Furthermore, although Zivanovic and colleagues briefly review the side effects and organ toxicities of lithium, they minimize what, for many patients, are serious burdens and concerns about lithium treatment. Again, when lithium was the only mood stabilizer available, these burdens were appropriately considered as unavoidable risks for an extraordinary treatment. However, now, we have other agents—e.g., lamotrigine—that are truly weight neutral and do not require regular venipuncture and monitoring. Furthermore, there is no consistent evidence that lithium is better tolerated or associated with fewer overall side effects than other mood stabilizers (reviewed in Gitlin, 2016a).
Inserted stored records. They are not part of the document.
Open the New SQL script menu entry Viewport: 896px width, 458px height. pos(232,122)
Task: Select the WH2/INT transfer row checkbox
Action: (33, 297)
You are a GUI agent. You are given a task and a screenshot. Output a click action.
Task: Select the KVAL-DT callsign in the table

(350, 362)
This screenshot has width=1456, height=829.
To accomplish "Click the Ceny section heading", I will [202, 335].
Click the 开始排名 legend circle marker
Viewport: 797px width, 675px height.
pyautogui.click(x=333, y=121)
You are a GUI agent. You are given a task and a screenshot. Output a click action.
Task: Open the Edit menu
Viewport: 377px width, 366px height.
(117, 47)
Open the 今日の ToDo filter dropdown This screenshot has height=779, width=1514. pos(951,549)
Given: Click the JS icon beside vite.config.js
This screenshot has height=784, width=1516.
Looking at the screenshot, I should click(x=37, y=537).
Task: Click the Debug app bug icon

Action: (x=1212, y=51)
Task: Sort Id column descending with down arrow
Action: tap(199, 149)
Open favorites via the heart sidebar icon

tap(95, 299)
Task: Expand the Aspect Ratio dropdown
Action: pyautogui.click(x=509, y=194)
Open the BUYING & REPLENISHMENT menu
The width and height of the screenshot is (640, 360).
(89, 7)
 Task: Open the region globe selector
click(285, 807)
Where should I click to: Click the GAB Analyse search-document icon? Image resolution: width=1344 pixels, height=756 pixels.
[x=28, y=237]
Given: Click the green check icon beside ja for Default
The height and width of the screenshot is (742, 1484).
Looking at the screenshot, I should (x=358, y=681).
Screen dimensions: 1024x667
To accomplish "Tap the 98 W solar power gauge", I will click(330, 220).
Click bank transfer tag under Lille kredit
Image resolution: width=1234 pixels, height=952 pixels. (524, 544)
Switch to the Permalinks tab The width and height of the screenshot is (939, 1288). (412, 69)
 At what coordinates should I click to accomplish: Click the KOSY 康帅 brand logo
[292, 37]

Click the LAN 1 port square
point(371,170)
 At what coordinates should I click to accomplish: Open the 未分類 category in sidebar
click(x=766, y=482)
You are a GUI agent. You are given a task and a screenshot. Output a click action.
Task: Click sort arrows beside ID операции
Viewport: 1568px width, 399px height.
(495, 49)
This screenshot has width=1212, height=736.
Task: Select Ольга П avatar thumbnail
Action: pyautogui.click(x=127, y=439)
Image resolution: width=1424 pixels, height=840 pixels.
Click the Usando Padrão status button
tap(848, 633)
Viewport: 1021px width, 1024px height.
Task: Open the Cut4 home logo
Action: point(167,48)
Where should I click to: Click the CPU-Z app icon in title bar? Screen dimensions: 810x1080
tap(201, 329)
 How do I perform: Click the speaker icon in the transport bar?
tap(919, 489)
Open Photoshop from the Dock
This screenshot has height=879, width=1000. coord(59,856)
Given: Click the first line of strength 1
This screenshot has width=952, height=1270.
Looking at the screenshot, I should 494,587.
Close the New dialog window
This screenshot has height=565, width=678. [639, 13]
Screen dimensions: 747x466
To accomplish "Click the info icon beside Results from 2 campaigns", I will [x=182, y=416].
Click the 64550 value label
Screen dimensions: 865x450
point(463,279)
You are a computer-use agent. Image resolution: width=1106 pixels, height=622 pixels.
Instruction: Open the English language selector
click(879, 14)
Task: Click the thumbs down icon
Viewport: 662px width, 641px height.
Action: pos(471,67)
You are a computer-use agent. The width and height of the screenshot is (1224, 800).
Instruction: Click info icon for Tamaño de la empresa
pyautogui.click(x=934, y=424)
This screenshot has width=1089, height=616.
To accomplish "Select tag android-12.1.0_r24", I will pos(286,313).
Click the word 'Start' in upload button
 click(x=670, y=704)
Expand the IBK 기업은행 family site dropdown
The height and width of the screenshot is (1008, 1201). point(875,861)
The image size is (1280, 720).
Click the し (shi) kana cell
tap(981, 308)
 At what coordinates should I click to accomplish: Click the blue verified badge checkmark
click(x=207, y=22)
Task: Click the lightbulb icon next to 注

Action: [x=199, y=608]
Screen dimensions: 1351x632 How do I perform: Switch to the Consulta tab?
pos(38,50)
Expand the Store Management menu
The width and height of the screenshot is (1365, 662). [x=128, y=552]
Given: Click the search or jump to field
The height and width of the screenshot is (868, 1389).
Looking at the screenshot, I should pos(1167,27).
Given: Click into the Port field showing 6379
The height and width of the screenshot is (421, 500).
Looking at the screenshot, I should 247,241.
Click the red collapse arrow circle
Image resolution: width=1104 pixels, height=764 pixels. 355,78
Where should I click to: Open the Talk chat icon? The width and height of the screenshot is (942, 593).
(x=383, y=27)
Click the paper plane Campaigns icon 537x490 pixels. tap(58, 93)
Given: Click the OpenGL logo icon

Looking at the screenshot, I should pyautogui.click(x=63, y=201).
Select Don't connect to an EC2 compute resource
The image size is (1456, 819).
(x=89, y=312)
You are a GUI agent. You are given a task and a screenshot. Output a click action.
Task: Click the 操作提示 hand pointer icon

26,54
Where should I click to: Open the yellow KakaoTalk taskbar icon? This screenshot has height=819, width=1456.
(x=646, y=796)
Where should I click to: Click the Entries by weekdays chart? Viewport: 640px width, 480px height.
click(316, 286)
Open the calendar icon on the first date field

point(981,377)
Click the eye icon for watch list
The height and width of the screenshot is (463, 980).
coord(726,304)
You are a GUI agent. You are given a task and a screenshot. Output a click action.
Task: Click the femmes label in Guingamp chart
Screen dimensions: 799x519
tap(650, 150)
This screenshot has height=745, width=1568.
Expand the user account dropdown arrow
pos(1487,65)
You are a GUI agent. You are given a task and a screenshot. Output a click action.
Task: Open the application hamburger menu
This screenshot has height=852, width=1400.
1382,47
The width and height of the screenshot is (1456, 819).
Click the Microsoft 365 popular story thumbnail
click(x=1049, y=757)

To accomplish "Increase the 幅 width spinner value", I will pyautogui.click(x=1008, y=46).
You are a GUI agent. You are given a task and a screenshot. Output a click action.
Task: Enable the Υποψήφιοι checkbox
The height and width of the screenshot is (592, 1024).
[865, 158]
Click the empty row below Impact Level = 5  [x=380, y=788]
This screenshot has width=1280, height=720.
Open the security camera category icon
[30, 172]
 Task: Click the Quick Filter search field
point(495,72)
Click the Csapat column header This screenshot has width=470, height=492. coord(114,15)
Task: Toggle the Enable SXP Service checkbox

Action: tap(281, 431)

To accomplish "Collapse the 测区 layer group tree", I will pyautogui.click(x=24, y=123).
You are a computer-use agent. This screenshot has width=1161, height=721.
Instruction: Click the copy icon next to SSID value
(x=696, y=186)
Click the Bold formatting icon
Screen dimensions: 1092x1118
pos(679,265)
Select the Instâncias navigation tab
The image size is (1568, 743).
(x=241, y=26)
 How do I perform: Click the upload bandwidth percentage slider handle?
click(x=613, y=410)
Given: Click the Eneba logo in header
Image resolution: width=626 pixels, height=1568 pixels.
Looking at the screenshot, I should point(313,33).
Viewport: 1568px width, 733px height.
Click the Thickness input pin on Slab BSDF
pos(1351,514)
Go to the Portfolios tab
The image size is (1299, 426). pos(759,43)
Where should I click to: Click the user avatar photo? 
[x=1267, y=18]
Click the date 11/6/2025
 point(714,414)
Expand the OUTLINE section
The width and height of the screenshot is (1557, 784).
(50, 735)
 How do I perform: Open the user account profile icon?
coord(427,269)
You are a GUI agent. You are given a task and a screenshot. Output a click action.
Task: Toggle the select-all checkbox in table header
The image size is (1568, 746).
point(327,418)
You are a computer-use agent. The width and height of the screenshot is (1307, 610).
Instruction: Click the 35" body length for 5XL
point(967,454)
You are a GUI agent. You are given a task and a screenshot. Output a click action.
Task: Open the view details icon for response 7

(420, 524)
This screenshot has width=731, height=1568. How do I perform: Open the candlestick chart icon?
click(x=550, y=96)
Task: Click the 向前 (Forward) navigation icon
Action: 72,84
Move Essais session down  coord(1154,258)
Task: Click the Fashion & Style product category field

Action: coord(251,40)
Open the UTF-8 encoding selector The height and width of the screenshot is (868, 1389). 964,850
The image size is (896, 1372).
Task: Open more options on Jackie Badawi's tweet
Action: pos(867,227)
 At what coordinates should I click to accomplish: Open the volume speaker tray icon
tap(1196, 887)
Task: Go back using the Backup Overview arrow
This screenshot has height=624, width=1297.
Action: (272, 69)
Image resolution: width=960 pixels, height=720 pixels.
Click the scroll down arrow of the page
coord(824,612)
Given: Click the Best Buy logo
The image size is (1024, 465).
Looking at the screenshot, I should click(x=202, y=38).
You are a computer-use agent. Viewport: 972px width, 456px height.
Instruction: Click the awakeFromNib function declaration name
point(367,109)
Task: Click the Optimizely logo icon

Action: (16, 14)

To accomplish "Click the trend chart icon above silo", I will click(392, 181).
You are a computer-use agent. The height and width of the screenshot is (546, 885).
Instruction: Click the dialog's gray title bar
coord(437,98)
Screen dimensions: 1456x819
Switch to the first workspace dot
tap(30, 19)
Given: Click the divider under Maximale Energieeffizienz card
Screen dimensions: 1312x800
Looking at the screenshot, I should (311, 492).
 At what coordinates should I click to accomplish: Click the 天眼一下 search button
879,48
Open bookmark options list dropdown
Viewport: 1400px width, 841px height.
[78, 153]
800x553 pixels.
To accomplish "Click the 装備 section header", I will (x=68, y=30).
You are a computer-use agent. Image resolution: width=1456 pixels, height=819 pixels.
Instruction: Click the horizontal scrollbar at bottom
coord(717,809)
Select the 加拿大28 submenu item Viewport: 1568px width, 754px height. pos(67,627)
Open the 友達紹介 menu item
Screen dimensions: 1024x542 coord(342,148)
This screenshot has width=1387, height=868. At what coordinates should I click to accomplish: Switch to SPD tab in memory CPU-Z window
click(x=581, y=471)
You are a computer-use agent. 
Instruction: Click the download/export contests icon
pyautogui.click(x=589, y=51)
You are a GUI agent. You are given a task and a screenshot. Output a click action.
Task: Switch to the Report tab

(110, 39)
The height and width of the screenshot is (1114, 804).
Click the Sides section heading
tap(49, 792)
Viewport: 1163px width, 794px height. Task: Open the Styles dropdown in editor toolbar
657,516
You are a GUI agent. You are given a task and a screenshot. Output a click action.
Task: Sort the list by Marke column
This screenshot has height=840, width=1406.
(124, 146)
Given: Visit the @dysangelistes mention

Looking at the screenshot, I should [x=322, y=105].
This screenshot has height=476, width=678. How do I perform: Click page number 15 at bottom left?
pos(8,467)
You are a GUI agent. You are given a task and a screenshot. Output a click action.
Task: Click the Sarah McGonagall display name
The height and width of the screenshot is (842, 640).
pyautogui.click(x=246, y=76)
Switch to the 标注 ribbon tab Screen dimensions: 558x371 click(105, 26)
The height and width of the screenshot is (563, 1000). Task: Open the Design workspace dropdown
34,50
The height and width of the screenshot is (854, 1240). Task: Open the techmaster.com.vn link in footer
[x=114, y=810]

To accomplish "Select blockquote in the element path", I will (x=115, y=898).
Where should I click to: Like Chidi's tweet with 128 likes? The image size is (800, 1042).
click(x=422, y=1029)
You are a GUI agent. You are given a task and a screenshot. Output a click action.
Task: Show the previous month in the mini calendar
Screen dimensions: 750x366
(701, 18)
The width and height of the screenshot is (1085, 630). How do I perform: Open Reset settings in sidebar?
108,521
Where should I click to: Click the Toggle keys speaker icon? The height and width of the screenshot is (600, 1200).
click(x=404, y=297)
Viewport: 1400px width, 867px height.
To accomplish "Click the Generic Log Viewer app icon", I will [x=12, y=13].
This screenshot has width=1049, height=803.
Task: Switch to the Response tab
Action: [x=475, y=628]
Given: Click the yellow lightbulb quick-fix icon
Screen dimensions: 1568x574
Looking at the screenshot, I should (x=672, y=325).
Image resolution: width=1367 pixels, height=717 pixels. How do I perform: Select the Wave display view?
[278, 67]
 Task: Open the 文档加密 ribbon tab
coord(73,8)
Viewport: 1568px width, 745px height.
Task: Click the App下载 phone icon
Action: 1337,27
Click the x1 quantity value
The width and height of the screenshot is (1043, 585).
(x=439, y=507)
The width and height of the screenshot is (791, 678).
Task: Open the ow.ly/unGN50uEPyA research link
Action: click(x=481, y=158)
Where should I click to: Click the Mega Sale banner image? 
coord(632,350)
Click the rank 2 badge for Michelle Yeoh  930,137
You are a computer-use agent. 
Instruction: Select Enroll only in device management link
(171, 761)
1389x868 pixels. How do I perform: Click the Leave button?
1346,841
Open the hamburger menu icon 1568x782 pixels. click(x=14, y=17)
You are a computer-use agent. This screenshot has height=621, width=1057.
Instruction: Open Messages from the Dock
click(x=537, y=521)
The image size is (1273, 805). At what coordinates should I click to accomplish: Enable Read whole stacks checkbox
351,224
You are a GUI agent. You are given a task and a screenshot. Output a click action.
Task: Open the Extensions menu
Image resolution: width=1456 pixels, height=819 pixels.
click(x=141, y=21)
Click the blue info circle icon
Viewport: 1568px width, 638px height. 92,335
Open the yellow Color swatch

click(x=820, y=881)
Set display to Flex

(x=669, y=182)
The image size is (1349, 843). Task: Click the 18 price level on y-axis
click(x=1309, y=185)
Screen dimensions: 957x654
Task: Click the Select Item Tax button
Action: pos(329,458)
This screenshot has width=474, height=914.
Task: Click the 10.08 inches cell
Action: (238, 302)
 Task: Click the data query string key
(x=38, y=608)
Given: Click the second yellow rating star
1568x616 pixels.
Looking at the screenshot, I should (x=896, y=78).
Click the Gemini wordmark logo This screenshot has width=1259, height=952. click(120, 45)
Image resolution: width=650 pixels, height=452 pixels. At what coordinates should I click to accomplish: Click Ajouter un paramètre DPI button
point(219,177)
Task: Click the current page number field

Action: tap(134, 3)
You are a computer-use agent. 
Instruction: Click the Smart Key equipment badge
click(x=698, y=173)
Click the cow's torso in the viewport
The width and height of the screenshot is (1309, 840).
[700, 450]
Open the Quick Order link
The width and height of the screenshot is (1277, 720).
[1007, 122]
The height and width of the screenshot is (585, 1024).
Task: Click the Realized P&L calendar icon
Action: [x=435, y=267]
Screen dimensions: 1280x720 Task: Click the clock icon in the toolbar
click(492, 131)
Lithium’s potential for renal toxicity is also minimized in Zivanovic et al.’s paper. Although, as the authors correctly point out, the absolute risk for end stage renal disease (ESRD) is relatively low, lithium-treated patients have an up to eight-fold risk of ESRD (reviewed more extensively in Gitlin, 2016b). Since mood stabilizers will generally be taken for very long time periods and since lithium’s effect on renal function correlates with length of treatment, concerns about renal damage are legitimate in treating a lifetime disorder (bipolar disorder) with a lifetime treatment (lithium).

Finally, lithium’s other deleterious effects on thyroid and parathyroid gland function must also be considered. Although less concerning than the renal effects, partly because they are more easily treated, they are still substantial drawbacks to the long-term use of lithium. If we are to raise the caveat about tardive dyskinesia as a serious concern associated with the use of antipsychotics as long-term mood stabilizers more seriously (as we should), then we should acknowledge the potential long-term, irreversible effects of lithium too.

My comments should not be interpreted as being dismissive of lithium as a mood stabilizer. I have prescribed lithium for 40 years, and it has been a mainstay of treatment in the mood disorders clinic that I have directed for over 35 years. I am eternally grateful for the availability of lithium and for its (at times) extraordinary efficacy. Nonetheless, instead of simply encouraging our colleagues to prescribe more lithium, we should also acknowledge its treatment limitations: it works more slowly than antipsychotics in treating acute mania, it is less than optimally effective in treating acute bipolar depression and in preventing bipolar depression, and it is associated with both a significant side effect burden and organ toxicities that are legitimate sources of concern. Instead, let us continue to prescribe lithium for many of our bipolar patients and be grateful that other therapeutic options are available given the clinical and biological variability of our bipolar patients.